⟨

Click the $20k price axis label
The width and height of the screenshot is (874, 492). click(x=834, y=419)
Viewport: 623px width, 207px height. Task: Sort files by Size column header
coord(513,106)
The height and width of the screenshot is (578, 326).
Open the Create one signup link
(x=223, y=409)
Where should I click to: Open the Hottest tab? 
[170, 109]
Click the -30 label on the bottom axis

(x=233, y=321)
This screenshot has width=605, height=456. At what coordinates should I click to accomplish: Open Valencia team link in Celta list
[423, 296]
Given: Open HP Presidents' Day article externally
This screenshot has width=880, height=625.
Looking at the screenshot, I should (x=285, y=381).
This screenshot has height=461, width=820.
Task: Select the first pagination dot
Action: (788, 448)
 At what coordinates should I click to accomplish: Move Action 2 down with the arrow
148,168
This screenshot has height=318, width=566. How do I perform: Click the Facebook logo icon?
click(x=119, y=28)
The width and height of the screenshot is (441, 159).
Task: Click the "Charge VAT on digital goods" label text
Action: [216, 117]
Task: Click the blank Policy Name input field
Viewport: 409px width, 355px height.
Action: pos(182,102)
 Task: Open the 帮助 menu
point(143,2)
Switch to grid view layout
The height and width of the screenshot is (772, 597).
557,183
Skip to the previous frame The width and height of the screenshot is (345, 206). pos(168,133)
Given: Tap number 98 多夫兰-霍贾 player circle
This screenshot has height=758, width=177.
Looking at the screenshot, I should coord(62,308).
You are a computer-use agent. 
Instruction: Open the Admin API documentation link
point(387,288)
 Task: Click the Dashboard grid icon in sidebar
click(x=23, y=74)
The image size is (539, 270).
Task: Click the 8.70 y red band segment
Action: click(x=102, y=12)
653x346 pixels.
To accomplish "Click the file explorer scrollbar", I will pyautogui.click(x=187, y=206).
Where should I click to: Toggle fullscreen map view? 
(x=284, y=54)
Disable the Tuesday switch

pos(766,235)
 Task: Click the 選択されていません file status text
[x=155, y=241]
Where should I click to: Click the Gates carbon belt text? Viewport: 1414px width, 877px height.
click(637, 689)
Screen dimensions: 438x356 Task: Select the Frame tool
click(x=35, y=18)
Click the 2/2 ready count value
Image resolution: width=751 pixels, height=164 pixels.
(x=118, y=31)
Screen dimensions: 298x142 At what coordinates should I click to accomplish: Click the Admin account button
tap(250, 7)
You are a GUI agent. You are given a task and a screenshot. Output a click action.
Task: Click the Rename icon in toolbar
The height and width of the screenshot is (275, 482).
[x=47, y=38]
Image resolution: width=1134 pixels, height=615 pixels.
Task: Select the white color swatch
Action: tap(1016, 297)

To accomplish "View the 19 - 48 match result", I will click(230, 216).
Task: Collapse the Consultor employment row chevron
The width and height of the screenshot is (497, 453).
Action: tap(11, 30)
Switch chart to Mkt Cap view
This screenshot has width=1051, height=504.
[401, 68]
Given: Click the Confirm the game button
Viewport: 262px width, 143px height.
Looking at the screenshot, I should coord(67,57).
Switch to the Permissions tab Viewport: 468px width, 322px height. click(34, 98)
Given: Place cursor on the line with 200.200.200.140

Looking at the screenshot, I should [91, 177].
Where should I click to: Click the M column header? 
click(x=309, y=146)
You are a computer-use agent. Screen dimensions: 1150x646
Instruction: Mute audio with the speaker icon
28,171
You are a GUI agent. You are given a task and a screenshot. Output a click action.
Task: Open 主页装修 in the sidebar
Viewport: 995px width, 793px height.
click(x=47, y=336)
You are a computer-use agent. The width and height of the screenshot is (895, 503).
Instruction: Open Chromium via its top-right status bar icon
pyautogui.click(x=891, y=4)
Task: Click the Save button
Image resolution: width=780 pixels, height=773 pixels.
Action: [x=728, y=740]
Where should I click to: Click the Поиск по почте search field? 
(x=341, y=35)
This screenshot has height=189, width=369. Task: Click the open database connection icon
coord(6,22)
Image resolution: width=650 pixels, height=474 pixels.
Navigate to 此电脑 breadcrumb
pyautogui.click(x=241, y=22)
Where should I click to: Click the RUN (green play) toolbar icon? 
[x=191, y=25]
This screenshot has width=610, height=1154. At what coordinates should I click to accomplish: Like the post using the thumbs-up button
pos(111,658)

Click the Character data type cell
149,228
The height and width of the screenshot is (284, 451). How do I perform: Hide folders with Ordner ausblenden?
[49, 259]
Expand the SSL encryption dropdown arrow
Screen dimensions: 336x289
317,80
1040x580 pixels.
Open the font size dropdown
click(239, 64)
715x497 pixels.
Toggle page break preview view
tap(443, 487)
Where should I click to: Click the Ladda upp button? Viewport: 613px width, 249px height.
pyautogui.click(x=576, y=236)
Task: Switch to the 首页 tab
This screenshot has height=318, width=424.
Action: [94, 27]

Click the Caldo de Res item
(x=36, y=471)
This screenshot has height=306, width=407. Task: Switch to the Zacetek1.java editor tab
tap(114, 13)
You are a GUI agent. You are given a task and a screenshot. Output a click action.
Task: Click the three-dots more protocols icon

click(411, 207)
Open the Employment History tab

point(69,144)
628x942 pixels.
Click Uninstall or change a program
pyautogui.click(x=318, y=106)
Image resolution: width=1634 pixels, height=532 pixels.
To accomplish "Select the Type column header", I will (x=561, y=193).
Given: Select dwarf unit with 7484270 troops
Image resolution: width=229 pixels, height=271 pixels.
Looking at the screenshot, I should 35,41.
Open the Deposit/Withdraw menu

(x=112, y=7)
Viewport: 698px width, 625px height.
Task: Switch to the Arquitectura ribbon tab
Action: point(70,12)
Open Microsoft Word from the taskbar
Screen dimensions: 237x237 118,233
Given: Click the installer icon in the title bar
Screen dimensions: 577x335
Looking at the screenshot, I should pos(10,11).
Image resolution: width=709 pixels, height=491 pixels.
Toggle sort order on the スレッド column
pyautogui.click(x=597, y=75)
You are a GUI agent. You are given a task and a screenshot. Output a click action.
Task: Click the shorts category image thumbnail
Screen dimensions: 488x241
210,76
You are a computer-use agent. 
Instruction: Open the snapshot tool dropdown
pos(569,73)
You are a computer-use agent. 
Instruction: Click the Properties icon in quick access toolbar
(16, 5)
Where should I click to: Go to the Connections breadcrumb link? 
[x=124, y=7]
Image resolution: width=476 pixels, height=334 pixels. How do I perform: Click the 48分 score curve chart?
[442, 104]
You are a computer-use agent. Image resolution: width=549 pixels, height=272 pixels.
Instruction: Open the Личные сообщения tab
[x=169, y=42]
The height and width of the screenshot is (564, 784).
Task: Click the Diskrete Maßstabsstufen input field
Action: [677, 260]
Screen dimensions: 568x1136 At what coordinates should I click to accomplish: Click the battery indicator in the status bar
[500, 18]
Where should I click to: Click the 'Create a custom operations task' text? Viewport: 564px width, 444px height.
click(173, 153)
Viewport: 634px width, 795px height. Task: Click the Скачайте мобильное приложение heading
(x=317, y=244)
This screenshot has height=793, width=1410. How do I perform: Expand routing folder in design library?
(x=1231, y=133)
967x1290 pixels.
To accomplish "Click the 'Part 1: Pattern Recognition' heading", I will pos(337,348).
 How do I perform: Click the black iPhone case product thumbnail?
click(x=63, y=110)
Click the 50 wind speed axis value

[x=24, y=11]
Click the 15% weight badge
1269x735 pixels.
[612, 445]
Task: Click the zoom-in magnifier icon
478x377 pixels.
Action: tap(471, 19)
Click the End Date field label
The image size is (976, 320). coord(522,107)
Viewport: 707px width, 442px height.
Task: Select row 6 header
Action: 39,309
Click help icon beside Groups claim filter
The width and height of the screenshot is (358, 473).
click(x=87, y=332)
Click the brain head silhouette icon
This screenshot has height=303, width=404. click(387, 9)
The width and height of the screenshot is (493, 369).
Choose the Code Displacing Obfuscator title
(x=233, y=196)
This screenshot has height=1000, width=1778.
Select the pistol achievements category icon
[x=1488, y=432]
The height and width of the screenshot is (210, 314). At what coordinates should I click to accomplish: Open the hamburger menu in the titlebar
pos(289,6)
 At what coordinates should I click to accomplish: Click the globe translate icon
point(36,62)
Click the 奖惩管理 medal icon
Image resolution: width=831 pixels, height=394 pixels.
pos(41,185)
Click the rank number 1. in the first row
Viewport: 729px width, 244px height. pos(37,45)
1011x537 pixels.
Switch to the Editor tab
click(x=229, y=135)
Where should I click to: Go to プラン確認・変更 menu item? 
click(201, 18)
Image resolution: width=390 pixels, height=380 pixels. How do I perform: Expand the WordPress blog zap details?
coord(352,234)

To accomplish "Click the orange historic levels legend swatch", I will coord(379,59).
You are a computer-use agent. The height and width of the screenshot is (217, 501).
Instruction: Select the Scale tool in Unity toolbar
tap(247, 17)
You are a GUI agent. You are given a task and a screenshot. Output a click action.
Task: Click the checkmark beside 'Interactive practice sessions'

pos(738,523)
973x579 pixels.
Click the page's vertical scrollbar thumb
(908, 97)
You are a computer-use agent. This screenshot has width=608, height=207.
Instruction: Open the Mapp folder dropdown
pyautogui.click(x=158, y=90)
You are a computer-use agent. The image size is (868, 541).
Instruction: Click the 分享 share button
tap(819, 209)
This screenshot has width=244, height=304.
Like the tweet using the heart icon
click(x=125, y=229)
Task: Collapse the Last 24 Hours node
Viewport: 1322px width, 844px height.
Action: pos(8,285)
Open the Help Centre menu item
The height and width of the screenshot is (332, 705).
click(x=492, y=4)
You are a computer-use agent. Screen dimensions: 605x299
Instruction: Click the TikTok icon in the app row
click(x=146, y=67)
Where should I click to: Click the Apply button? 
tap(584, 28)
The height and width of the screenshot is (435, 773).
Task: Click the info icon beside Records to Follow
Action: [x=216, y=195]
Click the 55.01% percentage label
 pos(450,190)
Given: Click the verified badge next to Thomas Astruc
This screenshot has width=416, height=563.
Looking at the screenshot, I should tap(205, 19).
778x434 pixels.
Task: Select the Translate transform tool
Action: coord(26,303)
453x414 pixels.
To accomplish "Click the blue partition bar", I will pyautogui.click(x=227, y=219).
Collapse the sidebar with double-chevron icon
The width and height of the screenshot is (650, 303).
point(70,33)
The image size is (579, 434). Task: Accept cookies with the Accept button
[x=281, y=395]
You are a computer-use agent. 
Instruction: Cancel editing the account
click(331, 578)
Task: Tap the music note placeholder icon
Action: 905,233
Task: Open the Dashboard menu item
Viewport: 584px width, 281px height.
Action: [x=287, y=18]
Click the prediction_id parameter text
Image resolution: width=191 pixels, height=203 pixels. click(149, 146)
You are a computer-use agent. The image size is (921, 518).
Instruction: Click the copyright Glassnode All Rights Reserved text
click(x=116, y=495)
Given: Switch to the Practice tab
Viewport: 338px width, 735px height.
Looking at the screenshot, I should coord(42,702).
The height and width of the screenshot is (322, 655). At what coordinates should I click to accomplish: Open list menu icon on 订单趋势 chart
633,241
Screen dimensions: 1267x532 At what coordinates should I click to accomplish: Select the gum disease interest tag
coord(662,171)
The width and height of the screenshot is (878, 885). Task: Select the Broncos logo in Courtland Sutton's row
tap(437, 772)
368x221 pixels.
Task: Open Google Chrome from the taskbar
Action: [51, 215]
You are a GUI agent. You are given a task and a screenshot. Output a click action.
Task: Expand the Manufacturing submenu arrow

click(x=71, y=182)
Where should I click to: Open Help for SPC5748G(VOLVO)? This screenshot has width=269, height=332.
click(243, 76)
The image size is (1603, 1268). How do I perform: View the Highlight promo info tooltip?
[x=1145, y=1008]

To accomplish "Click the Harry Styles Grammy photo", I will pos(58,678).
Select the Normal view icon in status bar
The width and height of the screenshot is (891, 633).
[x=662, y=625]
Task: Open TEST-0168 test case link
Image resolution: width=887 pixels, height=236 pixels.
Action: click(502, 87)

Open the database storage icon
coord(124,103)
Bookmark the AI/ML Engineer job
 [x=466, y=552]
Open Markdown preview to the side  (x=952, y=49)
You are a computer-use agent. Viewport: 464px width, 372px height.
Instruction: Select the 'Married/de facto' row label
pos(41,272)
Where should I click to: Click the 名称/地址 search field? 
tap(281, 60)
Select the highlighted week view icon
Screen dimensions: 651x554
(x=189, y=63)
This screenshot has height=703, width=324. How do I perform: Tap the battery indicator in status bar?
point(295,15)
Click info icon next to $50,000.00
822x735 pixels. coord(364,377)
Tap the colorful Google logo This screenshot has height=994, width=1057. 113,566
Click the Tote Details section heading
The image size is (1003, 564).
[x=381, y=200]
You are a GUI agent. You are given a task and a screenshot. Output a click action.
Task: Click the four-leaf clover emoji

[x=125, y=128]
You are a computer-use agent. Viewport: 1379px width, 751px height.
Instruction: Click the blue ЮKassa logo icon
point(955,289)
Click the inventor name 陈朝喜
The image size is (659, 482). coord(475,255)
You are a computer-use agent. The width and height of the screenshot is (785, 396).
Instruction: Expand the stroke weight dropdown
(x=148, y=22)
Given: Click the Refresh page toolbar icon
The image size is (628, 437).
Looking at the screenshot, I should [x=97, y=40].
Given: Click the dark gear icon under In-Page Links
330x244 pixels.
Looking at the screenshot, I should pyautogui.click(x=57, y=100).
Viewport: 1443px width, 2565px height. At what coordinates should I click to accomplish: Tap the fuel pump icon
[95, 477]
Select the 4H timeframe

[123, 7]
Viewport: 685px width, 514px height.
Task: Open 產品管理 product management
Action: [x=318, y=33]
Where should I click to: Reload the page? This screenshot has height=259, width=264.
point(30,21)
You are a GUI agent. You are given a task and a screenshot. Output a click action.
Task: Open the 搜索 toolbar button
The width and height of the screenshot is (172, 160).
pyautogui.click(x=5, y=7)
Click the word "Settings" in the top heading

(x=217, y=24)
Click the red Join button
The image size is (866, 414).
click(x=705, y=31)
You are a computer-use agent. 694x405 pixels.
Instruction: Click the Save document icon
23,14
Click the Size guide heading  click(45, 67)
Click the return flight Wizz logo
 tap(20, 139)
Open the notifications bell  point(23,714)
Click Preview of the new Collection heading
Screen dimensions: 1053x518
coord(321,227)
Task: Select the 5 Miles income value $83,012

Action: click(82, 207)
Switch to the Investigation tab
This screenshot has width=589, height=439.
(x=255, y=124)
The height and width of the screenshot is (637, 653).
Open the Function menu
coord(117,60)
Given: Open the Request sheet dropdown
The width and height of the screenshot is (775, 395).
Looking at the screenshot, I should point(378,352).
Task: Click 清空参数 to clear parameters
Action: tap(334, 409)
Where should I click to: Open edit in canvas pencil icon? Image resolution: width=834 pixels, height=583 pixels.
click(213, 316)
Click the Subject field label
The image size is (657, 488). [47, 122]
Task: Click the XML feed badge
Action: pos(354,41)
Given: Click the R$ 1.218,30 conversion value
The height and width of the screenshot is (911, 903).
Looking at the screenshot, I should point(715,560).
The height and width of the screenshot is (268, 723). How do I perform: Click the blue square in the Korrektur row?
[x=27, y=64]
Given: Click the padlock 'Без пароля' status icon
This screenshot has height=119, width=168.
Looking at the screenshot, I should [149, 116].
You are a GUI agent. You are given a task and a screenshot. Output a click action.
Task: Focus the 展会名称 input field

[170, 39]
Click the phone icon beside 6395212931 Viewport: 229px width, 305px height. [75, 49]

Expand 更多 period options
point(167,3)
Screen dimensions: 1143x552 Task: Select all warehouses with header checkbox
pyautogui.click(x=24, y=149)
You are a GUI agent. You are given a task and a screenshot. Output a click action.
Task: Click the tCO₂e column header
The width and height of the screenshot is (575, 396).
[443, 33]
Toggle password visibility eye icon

⟩

Task brief:
The response must hold only the lines above from the line with "Click the 2/2 ready count value" through the line with "Task: Click the Rename icon in toolbar", each copied exactly, both ends kept.

Answer to this exercise:
Click the 2/2 ready count value
Image resolution: width=751 pixels, height=164 pixels.
(x=118, y=31)
Screen dimensions: 298x142 At what coordinates should I click to accomplish: Click the Admin account button
tap(250, 7)
You are a GUI agent. You are given a task and a screenshot. Output a click action.
Task: Click the Rename icon in toolbar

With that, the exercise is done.